(Collected data entries)

------

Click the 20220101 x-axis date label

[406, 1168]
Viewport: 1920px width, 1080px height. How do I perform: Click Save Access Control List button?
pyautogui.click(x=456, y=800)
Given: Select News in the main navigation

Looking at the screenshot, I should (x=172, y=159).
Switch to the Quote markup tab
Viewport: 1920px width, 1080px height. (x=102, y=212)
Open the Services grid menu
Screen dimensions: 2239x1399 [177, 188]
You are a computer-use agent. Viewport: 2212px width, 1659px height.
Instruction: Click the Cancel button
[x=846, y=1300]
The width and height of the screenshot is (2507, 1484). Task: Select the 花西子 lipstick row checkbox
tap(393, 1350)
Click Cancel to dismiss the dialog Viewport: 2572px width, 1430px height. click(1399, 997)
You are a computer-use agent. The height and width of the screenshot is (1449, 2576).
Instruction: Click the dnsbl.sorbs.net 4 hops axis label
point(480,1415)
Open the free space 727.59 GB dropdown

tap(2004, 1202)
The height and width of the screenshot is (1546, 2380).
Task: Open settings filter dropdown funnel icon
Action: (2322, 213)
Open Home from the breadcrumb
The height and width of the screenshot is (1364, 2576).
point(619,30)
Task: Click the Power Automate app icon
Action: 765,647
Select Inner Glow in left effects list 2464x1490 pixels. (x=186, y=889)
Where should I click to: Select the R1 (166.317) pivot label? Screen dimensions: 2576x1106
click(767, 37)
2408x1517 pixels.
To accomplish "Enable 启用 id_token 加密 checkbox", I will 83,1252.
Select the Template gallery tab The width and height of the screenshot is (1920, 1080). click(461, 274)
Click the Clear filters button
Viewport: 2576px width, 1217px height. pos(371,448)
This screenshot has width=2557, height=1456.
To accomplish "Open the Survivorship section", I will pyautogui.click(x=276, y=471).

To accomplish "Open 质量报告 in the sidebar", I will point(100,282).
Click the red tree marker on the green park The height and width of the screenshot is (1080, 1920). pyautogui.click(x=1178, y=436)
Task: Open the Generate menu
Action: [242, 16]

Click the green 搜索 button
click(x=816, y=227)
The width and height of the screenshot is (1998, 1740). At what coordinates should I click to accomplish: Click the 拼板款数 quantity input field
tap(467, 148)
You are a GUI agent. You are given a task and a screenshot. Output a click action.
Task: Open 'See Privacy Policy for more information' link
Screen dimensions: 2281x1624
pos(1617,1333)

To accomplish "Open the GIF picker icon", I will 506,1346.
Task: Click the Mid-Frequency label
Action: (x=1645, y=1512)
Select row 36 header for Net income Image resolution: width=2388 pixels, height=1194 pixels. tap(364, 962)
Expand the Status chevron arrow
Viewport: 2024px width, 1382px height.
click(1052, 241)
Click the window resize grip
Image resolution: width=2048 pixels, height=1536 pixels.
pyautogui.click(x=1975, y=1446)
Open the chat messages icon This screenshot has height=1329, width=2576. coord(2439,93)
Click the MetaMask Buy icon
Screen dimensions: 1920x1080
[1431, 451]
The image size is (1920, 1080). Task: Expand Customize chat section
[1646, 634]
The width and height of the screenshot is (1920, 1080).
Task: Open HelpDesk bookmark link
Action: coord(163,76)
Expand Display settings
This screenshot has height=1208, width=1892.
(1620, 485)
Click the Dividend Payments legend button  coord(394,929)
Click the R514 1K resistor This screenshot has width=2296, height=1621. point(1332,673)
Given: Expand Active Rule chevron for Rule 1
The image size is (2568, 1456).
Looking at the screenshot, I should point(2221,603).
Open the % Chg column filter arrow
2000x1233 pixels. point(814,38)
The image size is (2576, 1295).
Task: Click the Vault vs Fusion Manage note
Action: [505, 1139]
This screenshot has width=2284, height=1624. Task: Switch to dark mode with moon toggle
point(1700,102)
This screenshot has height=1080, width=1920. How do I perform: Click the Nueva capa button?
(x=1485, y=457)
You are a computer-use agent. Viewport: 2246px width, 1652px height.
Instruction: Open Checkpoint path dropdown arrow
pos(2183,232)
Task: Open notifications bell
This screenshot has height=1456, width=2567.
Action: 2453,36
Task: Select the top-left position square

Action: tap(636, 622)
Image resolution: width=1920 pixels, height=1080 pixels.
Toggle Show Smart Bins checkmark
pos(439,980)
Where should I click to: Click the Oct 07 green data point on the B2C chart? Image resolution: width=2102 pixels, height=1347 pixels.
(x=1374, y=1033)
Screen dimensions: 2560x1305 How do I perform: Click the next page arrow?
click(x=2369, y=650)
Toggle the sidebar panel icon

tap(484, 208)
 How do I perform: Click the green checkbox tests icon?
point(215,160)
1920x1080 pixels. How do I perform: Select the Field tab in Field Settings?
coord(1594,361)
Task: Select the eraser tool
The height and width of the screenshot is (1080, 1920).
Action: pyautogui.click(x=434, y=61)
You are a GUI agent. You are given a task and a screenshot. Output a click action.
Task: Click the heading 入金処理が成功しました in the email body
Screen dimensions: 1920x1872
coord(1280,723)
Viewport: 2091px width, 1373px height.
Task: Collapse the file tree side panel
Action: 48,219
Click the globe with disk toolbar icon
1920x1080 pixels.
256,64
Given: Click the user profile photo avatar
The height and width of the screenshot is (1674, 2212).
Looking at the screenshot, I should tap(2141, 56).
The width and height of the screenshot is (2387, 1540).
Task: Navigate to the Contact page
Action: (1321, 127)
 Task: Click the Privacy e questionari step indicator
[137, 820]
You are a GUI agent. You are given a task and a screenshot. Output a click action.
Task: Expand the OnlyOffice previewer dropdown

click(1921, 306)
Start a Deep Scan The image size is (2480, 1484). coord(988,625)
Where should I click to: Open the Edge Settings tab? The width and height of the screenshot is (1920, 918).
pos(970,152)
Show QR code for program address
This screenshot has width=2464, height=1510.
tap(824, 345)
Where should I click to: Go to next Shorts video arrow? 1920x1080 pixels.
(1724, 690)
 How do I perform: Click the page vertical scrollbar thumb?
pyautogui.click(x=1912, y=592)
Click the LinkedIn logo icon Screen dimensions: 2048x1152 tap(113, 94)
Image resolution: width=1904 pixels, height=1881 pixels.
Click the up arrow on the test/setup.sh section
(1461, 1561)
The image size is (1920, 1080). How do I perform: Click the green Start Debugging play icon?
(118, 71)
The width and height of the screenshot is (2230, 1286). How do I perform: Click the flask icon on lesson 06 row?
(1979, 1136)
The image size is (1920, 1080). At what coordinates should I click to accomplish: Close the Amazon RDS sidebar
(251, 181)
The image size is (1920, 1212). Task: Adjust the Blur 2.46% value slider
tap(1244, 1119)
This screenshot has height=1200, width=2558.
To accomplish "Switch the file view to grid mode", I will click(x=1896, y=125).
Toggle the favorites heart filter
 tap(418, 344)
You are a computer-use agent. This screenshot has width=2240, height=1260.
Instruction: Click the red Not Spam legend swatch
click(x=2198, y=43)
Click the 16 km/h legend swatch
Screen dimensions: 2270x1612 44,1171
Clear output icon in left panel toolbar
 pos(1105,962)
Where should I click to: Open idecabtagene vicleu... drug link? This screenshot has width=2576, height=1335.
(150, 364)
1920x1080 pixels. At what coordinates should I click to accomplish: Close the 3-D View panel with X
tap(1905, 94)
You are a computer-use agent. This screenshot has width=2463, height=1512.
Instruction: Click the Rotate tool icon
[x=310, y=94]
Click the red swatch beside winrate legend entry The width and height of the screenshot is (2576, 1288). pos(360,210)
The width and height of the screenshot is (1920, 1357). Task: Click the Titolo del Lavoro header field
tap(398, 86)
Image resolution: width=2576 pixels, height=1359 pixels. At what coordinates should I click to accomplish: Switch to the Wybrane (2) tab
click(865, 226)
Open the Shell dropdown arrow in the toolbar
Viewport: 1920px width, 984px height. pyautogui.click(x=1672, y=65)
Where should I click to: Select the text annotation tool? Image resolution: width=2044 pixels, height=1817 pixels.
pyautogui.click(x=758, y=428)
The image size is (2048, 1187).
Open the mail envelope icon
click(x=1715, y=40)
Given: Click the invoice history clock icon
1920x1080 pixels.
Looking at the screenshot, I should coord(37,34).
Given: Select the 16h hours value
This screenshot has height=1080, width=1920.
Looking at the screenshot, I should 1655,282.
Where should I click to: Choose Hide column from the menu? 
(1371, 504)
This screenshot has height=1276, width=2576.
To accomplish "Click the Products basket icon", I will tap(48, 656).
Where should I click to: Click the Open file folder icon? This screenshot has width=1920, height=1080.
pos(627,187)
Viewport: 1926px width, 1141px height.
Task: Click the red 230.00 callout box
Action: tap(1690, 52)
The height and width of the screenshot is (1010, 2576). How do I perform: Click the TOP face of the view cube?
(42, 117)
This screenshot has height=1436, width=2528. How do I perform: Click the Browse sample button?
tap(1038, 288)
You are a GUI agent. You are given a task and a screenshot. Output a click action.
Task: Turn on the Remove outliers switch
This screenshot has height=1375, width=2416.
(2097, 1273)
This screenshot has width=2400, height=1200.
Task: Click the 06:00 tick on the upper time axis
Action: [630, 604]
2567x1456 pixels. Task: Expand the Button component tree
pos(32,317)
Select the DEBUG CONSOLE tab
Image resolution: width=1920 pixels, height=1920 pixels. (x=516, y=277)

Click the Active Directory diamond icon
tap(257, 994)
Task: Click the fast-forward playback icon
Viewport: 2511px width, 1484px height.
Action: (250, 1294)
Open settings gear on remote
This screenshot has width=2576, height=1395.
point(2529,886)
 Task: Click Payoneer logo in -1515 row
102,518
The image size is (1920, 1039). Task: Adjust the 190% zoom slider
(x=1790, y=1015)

------

• _About this task_
Among the records above, repeat exactly the line with "Select row 36", the line with "You are a computer-use agent. Viewport: 2246px", and every line in between, and only those.

• _Worked solution_
Select row 36 header for Net income Image resolution: width=2388 pixels, height=1194 pixels. tap(364, 962)
Expand the Status chevron arrow
Viewport: 2024px width, 1382px height.
click(1052, 241)
Click the window resize grip
Image resolution: width=2048 pixels, height=1536 pixels.
pyautogui.click(x=1975, y=1446)
Open the chat messages icon This screenshot has height=1329, width=2576. coord(2439,93)
Click the MetaMask Buy icon
Screen dimensions: 1920x1080
[1431, 451]
The image size is (1920, 1080). Task: Expand Customize chat section
[1646, 634]
The width and height of the screenshot is (1920, 1080).
Task: Open HelpDesk bookmark link
Action: coord(163,76)
Expand Display settings
This screenshot has height=1208, width=1892.
(1620, 485)
Click the Dividend Payments legend button  coord(394,929)
Click the R514 1K resistor This screenshot has width=2296, height=1621. point(1332,673)
Given: Expand Active Rule chevron for Rule 1
The image size is (2568, 1456).
Looking at the screenshot, I should point(2221,603).
Open the % Chg column filter arrow
2000x1233 pixels. point(814,38)
The image size is (2576, 1295).
Task: Click the Vault vs Fusion Manage note
Action: [505, 1139]
This screenshot has width=2284, height=1624. Task: Switch to dark mode with moon toggle
point(1700,102)
This screenshot has height=1080, width=1920. How do I perform: Click the Nueva capa button?
(x=1485, y=457)
You are a computer-use agent. Viewport: 2246px width, 1652px height.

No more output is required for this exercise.